Доходяга сообщал постоянно, с явным удовольствием каждому и всякому:
— Можете улыбаться сколько вашей душе угодно и смеяться можете, а я кило триста прибавил!
Тростинка нашла постоянный объект для приложения своей энергии — кудрявого, застенчивого саксофониста Пашу, и сразу сделалась почти незаметной.
А Селедка все переодевалась, переодевалась, переодевалась. А один раз подошла ко мне после ужина, улыбнулась на все тридцать два зуба и спросила с ухмылкой:
— Хочешь, я тебя растлю?
Теперь мой черед сказать: смейтесь сколько вашей душе угодно, но я жутко перепугался и убежал.
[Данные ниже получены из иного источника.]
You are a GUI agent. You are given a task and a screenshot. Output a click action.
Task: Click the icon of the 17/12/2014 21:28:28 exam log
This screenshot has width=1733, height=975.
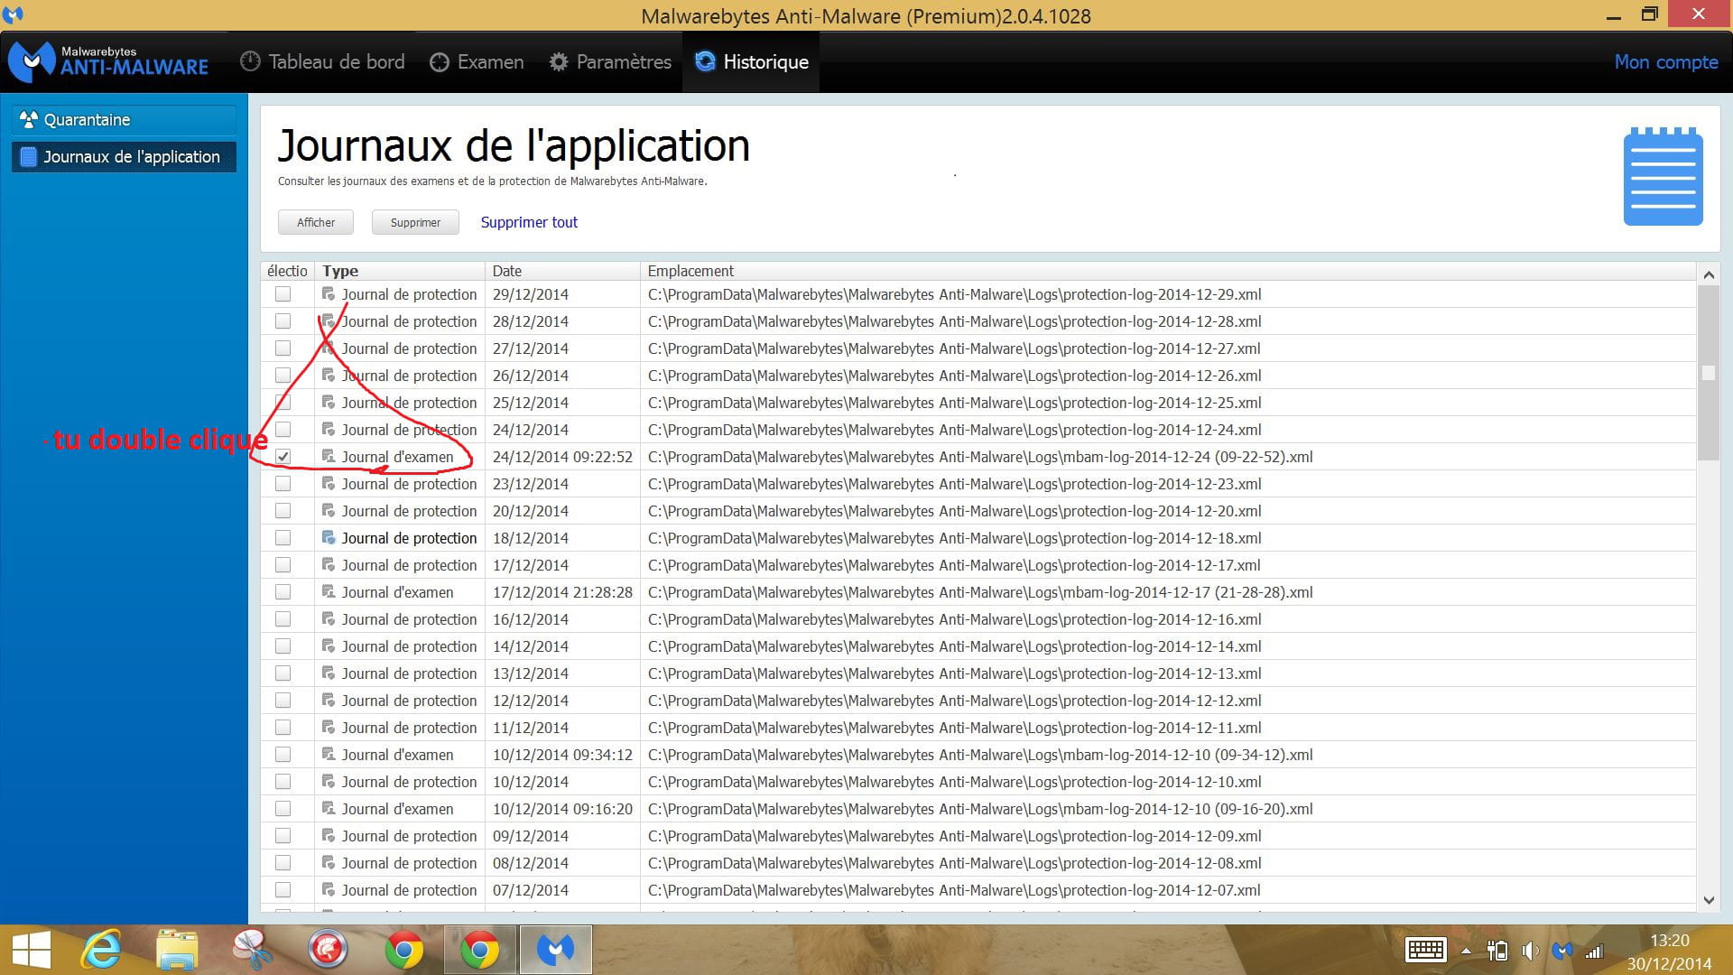[x=329, y=592]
Так оно шло. Окружающие питали мою злую мальчишескую ироничность, давали тысячи поводов для зубоскальства, и вдруг… в рутинную жизнь дома отдыха ворвались радисты. Их было четверо — Валентин, Савва, Олег, Сурен. Скромные властелины Арктики выглядели весьма внушительно. Здоровяки, насмешники, молодые парни с рано поседевшими висками, они сразу принялись за сколачивание волейбольной команды, устроили танцы, подбили Толстяка и Селедку на предрассветную рыбалку. Они затевали ночные бдения у костра, лодочные броски к острову, они не уставали тропить стежку в сельпо.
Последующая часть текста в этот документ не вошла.